File spoon-archives/bourdieu.archive/bourdieu_2000/bourdieu.0008, message 97


From: "Torgeir Fjeld" <tor-AT-macnet.co.za>
Subject: Discourses and positions
Date: Mon, 21 Aug 2000 17:38:14 +0200


Hello all,

At the risk of flogging a dead horse, I have an issue I would like to raise
with those of you who might be interested in analogies between Bourdieu's
texts/analysis and those of Laclau and Mouffe. Well, ehrm, that's what I'm
busy doing, and I stumbled into an issue I wondered if you would comment on.

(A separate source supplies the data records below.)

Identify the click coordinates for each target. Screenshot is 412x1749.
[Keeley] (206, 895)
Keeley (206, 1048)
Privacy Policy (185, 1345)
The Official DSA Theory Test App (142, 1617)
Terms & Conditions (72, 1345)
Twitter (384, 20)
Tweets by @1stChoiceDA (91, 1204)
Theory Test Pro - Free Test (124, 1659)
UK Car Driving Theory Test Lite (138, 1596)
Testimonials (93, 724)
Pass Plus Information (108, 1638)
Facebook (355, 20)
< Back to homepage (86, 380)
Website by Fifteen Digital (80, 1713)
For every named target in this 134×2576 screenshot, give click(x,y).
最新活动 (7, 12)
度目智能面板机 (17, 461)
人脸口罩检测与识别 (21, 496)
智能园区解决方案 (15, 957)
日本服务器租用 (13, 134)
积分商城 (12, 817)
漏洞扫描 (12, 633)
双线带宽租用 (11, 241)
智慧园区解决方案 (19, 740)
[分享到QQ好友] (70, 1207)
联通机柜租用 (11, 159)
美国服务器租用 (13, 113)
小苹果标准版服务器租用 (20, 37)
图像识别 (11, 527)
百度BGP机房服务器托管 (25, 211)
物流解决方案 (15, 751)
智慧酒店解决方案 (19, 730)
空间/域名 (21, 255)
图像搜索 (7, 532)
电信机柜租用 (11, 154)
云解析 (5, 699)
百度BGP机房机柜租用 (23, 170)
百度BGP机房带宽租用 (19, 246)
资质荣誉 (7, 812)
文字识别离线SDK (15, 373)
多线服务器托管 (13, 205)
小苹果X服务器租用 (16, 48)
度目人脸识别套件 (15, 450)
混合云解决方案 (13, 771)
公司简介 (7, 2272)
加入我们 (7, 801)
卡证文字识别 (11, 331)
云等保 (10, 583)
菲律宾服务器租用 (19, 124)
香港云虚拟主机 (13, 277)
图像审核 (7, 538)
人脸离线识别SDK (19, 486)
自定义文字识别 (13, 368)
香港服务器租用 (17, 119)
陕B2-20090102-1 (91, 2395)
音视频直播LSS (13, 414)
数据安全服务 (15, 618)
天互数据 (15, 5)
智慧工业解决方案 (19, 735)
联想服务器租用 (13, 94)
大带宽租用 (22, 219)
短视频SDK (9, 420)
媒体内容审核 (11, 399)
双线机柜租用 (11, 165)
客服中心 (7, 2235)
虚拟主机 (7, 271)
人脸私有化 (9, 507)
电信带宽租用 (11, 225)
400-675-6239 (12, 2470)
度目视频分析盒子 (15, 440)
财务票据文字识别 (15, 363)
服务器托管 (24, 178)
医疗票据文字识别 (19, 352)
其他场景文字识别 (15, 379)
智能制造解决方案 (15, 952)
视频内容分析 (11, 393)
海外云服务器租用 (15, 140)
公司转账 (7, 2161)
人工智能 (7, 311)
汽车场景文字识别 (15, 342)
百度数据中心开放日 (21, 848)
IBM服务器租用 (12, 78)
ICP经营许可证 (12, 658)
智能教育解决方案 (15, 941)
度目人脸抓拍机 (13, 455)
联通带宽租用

Bourdieu says in the preface to Homo Academicus (thanks George!) that one
cannot "seek the source of the understanding of cultural productions in
these productions themselves, taken in isolation and divorced from the
conditions of their production and utilization, as would be the wish of
_discourse analysis_, which [...] has nowadays relapsed into indefensible
forms of internal analysis. Scientific analysis must work to relate to each
other two sets of relations, the space of works or discourses taken as
differential stances, and the space of the positions held by those who
produce them" (xvii).

He appears to make a case for a domain outside discourses here, a space
which appear to have relative dominance to the cultural field, a known theme
from i.e. Distinction. Laclau and Mouffe on the other hand, "rejects the
distinction between discursive and non-discursive practices" (Hegemony and
Socialist Strategy 107).

Are we confronted with two opposing definitions of discourse here?